The shell of Chichen Itza is federal property, and the site’s stewardship is maintained by Mexico’s Instituto Nacional de Antropología e Historia . The land under the monuments, is privately-owned by the Barbachano family.

Monday, June 15, 2009

TAJ MAHAL – The Great Wonder from INDIA

As per the New 7 Wonders organization the seven candidates were elected by voting though none is rated ranking and the 7 are equally efficient offered as a group. The Taj Mahal from Agra , India was one among the 7 Wonders to celebrate.

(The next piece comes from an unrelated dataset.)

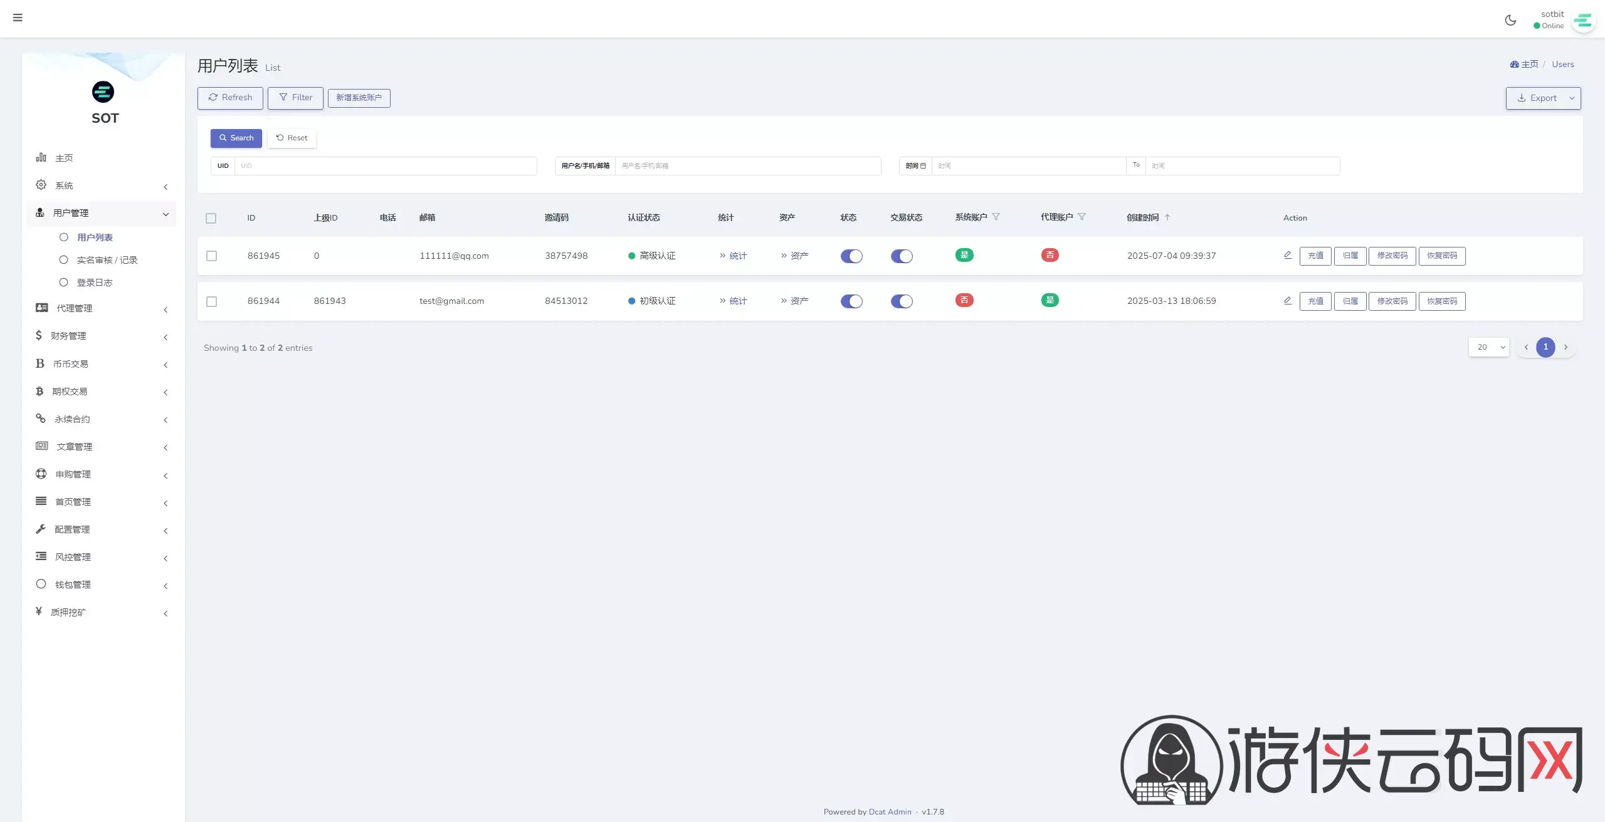Click the sotbit user avatar icon
The width and height of the screenshot is (1605, 822).
tap(1583, 21)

This gigantic Tomb was built on the orders of Shah Jahan, the fifth Muslim Mogul emperor, to honor the memory of his beloved late wife. Built out of white marble and standing in properly laid-out walled gardens, the Taj Mahal is regarded as the most perfect jewel of Muslim art in India. The emperor was accordingly jailed and, supposed to see the Taj Mahal out of his small cell window.

Construction Of The Tomb


Work on the tomb began in 1633 and 20,000 workers were laboured to build it for 17 years. The most expert architects, inlay craftsmen, calligraphers, stone-carvers and masons came from all across Indian and lands as distant as Persia and Turkey. The master mason was from Baghdab, an expert in building the double auditorium from Persia, and an inlay specialist from Delhi.